Posted: November 7, 2014 at 8:59 am   /   by   /   comments (0)

Every winemaker in the County wants to extract the utmost flavour profile from his or her grapes. However, there are no shortcuts to making a memorable red wine.

It all begins once the winemaker, in conjunction with the vineyard manager, determine the exact moment for the grapes to be harvested. In most cases, the grape clusters are picked by the same vineyard crew that has lovingly cared for the vines since before bud break. Once harvested, clusters are gently loaded onto a conveyor belt. This allows sorters to remove any unripe or mouldy fruit. Only perfect fruit can be used for red wines. Adjustments are made to the crusher and de-stemmer to allow the exact amount of stems to influence the structure and introduce tannins to the wine.

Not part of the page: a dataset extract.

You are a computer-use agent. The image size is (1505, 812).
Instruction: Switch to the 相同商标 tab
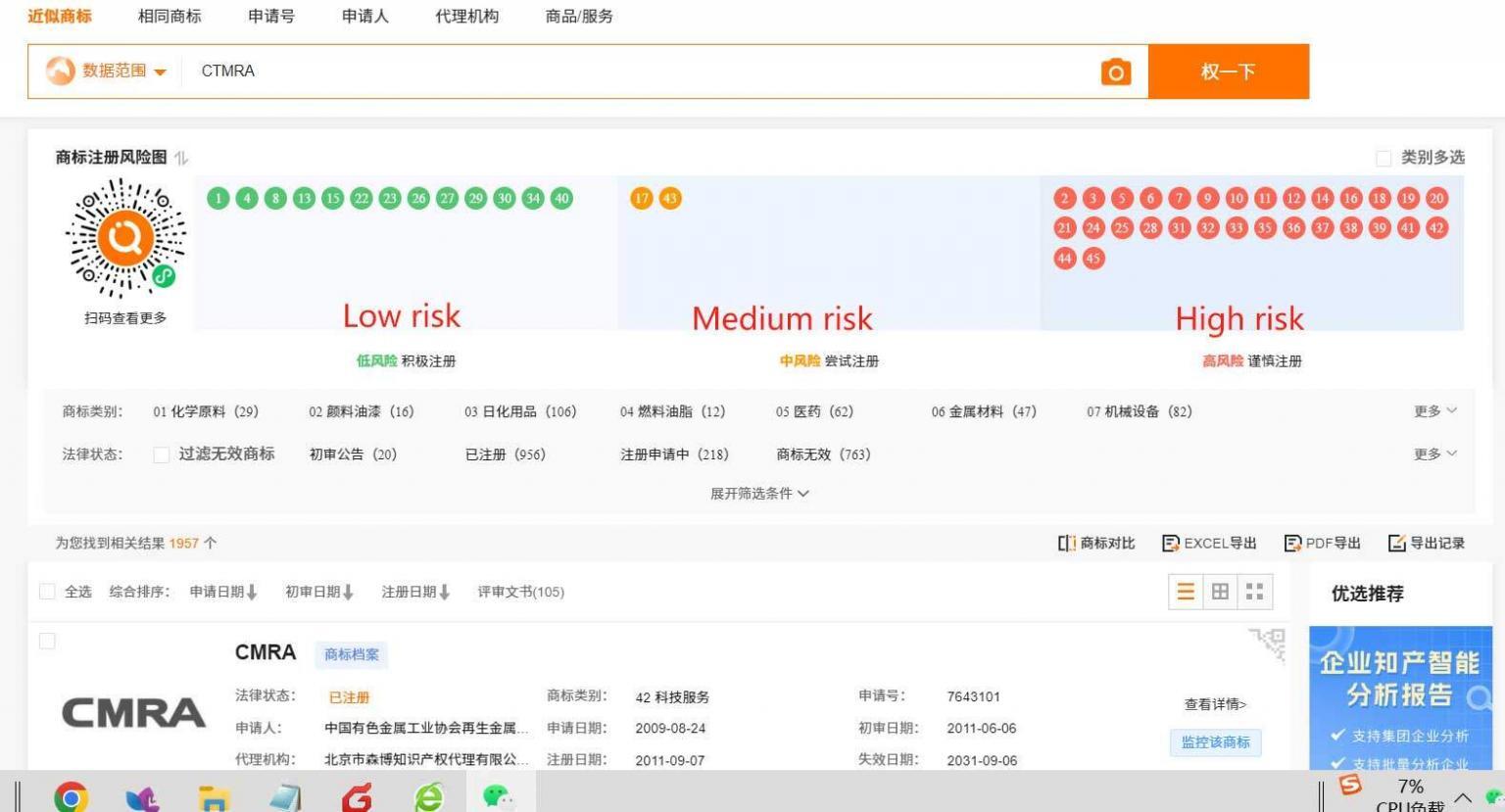coord(170,17)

A pinot noir, for example, would be allowed a large amount of stems, whereas a petit verdot or a cabernet sauvignon would not.

For red wines, we want contact with skins, seeds and stems to influence the flavour, colour and tannins in our developing wine. Decisions made by the winemakers at this point will contribute to the potency and longevity of the wine. They may cool the must—the liquid mixture of crushed grapes—to allow extra skin contact, or heat it to encourage faster alcoholic fermentation. This process can occur in open oak vats, stainless steel containers, concrete tanks or plastic bins. As sugar levels falls and alcohol levels rise, the carbon dioxide that is released drives the pulp and skins to the surface, where they form a protective cap that prevents further oxidation. To prevent this cap from drying out, it can be physically punched down with a paddle on a time schedule, or must can be pumped over it to achieve a similar result.

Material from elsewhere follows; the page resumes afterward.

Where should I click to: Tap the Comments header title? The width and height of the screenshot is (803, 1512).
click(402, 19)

We are still a long way, however, from releasing the wine to thirsty.

THIS WEEK’S PICK
East & Main needed to replenish the very popular cabernet franc from Devils Wishbone Winery, so I stopped by their tasting room on one of my wine-purchasing errands in the County. To my delight, I was re-introduced to their 2012 Pinot Noir—a serious, full-bodied treat that will make enthusiasts salivate.

The classic barnyard and dark fruit notes waft on the nose. The palate is layered with flavours of red currants, cranberry and ripe cherry—finishing with Szechwan pepper to set the tongue a-tingle. Quite simply, I love this wine. It has legs to drink now, or to be set down over a five-year span.

Priced at $29 a bottle, the 2012 Pinot Noir is available at the Devils Wishbone tasting room, at 1014 County Road 7, just south of Lake on the Mountain.